En 1987, dans « Le Hasard », le réalisateur Krzysztof Kieslowski explorait déjà de superbe manière, en une construction tripartite, la thématique du hasard et de ses effets, parfois décisifs, sur une existence.
En 2022, Ryûsuke Hamaguchi, réalisateur et scénariste de ces trois « Contes du hasard et autres fantaisies » conçus comme les premiers d’une série de sept, entend explorer les rencontres possibles entre coïncidence et imagination, et produit une déclaration qui pourrait prendre valeur de manifeste : « La coïncidence m’a toujours intéressé. Montrer la coïncidence, c’est une façon d’affirmer que la rareté est l’essence même du monde, plus que la réalité elle-même. » Proposition paradoxale s’il en est, mais intéressante et féconde, dans la mesure où elle prend le parti de la rareté et tourne le dos à la profusion du plus grand nombre, au diktat de la loi générale. Une telle prise de position ouvre des portes, à l’infini.
S’offrent ainsi trois contes, tous trois centrés sur un point de vue féminin, voire deux, pour le premier. « Magie ? » ouvre le bal, questionnant explicitement la « magie » de l’amour, de son éclosion, sa persistance, voire son endurance. Après une séance de shooting photo, une longue scène réunit dans un taxi le modèle, la mutine Meiko (Kotone Furukawa), et son amie technicienne, la belle Tsugumi (Hyunri), plus rayonnante que jamais car elle vient de vivre une rencontre amoureuse qui la bouleverse profondément et semble d’emblée gorgée de belles promesses de bonheur. Mais ce serait compter sans les diableries du hasard et les convoitises qui vont entourer le séduisant Kazuaki (Ayumu Nakajima)…

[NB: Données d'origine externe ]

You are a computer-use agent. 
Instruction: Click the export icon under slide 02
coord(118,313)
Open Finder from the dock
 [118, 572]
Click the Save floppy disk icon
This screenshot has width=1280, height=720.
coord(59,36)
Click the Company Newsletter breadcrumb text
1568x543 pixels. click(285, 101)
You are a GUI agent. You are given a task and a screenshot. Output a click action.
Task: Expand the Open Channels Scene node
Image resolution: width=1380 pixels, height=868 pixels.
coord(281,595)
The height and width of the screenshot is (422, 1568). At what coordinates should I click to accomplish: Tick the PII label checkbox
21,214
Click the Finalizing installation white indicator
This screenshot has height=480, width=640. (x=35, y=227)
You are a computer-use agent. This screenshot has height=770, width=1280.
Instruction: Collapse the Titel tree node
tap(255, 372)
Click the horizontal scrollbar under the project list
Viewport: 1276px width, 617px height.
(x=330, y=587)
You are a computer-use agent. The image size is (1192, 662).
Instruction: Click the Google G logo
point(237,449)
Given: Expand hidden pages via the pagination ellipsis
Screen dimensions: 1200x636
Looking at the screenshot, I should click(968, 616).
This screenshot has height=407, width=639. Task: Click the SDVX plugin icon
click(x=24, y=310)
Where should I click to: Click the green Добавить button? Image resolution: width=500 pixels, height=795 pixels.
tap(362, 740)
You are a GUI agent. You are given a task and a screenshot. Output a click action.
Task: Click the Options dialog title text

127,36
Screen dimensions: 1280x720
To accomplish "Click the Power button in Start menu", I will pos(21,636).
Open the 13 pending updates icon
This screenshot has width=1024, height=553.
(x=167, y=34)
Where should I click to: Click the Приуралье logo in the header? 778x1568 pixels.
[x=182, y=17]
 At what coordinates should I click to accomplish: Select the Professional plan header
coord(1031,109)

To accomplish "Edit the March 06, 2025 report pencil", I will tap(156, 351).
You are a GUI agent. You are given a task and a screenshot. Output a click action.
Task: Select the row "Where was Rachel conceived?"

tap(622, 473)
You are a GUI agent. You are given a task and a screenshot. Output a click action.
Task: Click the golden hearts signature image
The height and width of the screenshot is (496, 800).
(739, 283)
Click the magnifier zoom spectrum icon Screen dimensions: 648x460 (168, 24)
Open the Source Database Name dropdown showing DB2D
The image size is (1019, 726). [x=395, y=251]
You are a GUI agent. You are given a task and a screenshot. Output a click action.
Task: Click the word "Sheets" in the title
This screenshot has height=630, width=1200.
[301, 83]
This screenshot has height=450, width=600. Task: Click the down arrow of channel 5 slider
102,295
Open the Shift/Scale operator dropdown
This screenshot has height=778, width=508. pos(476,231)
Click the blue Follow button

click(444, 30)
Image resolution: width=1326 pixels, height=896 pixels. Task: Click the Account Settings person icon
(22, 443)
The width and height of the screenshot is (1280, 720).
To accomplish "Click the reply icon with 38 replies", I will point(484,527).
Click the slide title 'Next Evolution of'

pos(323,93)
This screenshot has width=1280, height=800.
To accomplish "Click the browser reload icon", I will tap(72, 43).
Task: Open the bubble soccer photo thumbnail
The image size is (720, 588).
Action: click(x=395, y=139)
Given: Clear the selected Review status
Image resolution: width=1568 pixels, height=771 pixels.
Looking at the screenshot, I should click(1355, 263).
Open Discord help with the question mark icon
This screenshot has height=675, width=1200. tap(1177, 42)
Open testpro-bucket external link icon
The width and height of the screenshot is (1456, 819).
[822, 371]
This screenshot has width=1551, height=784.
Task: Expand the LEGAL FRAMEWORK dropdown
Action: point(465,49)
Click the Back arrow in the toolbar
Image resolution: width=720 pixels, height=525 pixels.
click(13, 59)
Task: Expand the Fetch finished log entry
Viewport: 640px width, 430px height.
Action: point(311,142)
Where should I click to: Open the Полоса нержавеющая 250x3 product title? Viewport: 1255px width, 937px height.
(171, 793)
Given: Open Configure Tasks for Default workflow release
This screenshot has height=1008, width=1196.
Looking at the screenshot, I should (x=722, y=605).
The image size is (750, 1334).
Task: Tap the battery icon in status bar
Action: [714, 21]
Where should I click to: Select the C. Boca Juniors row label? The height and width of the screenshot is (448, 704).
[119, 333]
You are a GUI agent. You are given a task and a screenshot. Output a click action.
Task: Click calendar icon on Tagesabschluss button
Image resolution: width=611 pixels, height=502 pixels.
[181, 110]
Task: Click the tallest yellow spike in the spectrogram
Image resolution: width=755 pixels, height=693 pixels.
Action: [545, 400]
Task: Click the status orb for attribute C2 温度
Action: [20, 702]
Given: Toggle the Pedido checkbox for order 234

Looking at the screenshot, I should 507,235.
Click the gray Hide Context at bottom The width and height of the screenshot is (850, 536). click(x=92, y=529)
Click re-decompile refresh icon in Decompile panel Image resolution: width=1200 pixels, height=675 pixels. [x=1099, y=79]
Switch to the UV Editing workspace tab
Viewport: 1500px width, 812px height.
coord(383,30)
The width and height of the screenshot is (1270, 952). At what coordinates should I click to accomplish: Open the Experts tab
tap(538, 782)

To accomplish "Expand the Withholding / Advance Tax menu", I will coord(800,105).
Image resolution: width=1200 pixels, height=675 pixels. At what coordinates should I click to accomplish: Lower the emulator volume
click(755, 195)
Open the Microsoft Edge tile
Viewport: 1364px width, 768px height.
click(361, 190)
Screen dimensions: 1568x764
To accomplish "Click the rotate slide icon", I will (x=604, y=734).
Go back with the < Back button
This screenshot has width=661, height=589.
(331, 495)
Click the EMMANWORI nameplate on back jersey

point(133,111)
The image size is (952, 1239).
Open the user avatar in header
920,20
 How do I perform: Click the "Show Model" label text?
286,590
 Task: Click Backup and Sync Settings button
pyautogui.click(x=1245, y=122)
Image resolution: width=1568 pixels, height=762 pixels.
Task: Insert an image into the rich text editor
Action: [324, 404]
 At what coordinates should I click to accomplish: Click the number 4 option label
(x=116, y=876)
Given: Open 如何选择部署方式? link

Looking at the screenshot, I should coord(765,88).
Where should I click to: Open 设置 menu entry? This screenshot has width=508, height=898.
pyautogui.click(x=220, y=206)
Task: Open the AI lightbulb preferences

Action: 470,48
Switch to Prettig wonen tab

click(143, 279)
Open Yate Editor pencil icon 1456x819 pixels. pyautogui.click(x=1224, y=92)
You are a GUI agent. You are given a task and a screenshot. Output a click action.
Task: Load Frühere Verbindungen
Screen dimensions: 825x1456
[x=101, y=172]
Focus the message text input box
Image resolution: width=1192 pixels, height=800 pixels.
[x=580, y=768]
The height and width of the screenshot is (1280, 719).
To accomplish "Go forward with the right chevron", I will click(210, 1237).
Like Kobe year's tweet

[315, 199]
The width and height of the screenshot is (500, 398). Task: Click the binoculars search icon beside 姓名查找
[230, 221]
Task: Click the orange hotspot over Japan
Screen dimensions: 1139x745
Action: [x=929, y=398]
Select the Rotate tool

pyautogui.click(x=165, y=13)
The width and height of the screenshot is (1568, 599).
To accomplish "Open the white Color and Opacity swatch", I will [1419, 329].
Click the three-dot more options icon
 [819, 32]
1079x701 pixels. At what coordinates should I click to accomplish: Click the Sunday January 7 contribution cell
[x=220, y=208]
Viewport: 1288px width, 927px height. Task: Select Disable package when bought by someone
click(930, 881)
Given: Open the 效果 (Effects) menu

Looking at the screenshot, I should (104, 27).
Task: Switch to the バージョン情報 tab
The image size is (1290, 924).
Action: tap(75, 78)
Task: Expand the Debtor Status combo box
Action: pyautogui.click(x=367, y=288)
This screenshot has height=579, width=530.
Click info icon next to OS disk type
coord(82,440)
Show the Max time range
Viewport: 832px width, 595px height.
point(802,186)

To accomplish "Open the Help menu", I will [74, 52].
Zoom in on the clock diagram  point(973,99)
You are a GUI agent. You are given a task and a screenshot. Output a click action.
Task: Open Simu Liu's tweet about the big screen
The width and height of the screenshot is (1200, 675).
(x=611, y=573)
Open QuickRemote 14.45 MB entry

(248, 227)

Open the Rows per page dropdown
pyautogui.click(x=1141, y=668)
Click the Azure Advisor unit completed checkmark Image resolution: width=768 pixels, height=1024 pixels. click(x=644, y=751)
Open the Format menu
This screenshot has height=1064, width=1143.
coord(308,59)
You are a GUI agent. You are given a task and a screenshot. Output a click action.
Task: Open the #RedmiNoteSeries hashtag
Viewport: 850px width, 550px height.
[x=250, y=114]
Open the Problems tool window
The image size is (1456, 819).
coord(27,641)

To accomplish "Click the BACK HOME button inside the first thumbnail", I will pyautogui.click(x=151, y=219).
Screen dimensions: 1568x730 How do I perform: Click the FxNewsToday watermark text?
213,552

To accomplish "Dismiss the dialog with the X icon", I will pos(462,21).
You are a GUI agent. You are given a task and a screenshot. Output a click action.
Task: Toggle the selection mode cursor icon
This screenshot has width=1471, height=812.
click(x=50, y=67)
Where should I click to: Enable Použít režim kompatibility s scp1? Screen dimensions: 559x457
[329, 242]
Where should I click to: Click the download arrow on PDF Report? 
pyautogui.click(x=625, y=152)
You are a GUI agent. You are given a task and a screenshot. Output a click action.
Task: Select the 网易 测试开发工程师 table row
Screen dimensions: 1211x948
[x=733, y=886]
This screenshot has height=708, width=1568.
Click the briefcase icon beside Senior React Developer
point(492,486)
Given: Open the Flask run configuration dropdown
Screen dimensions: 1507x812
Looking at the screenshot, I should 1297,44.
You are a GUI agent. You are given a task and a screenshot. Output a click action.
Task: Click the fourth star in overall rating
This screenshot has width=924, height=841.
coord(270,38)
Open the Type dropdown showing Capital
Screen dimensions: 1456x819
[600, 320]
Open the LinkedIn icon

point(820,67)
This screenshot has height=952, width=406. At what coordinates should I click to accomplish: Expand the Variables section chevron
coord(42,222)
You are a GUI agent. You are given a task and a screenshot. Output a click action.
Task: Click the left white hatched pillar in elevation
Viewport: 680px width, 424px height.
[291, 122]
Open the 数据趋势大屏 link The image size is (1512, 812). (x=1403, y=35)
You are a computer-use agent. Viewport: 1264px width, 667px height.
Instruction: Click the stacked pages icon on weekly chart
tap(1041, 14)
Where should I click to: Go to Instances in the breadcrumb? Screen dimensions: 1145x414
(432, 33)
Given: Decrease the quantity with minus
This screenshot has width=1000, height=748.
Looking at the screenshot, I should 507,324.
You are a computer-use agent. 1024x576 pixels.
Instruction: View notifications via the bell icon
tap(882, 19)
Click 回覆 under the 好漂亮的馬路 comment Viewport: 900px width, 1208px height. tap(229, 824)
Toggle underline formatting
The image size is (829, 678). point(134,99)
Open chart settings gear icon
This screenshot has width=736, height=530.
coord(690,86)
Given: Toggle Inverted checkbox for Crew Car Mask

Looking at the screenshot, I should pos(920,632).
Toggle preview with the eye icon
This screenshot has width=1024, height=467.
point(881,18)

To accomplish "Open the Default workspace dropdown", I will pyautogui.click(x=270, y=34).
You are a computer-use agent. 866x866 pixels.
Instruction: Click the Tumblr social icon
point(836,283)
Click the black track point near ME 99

« La porte ouverte » met en contact la libre Nao (Katsuki Mori), chargée de prendre une étrange revanche, et Segawa (Kiyohiko Shibukawa), son ancien professeur de littérature à l’Université, devenu, depuis, un romancier reconnu. La rencontre culminera lors d’une scène de lecture, par oral, d’un passage très érotique, extrait du dernier roman de l’auteur à succès… Et l’on verra, ensuite, comment le hasard s’amusera à emmêler les fils narratifs initialement dégagés, quitte à jouer des actes manqués pour accomplir ses facéties…
« Encore une fois » fait se rencontrer presque fortuitement, des années après leurs études au lycée, Natsuko (Fusako Urabe) et Aya (Aoba Kawai). La première croit reconnaître en la seconde son premier grand amour. Là encore, le réel se dévoilera plus retors, peut-être même inespéré …
Le premier et le dernier contes se déroulent dans le respect d’une grande unité de temps et de lieux, mais « La porte ouverte » ne craint pas de recourir à des ruptures temporelles importantes, brièvement signalées par une insertion écrite. Toutefois, les trois contes soulignent l’efficience du passé dans le déroulement du présent et, éventuellement, dans les prises de décision qui l’orientent. Un poids du temps qui peut entrer dans l’héritage rohmérien revendiqué par Ryûsuke Hamaguchi, tout comme l’importance du texte et les points de bascule scénaristique se produisant volontiers à l’occasion de longs dialogues. Le discours a, dans ce cinéma, toutes ses chances, puisque c’est lui qui peut, bien souvent, modifier la trajectoire existentielle des personnages, plus que ne sauraient le faire les événements extérieurs. D’où une tension particulière, car l’enjeu qui irrigue et infléchit les dialogues est tout sauf anecdotique ou superficiel.
Les personnages féminins sont présentés par Hamaguchi comme ayant une conscience, voire une maîtrise singulières de ces enjeux, ce qui peut parfois leur conférer un caractère redoutable, tantôt duplice, tantôt manipulateur… Toutefois, ces traits presque machiavéliques sont contrebalancés, parfois même rachetés, par une forme de sincérité involontaire, qui vient déjouer toutes les stratégies ou convaincre de renoncer à ce que les rêves éveillés nous ont laissé entrevoir. On se situe alors dans l’héritage du sensible Musset et de sa pièce magistrale, dont le titre vaut conclusion ou maxime : « On ne badine pas avec l’amour » (1834). Une problématique également explorée, de façon plus contemporaine, par le grand Irvin D. Yalom, dans son remarquable roman « Mensonges sur le divan » (1997).
Au-delà des jeux du hasard, cet examen des questions de la sincérité, du mensonge et des faux-semblants fait ainsi passer Hamaguchi du statut de cinéaste intimiste, presque sentimental, à celui, plus noble et altier, de moraliste.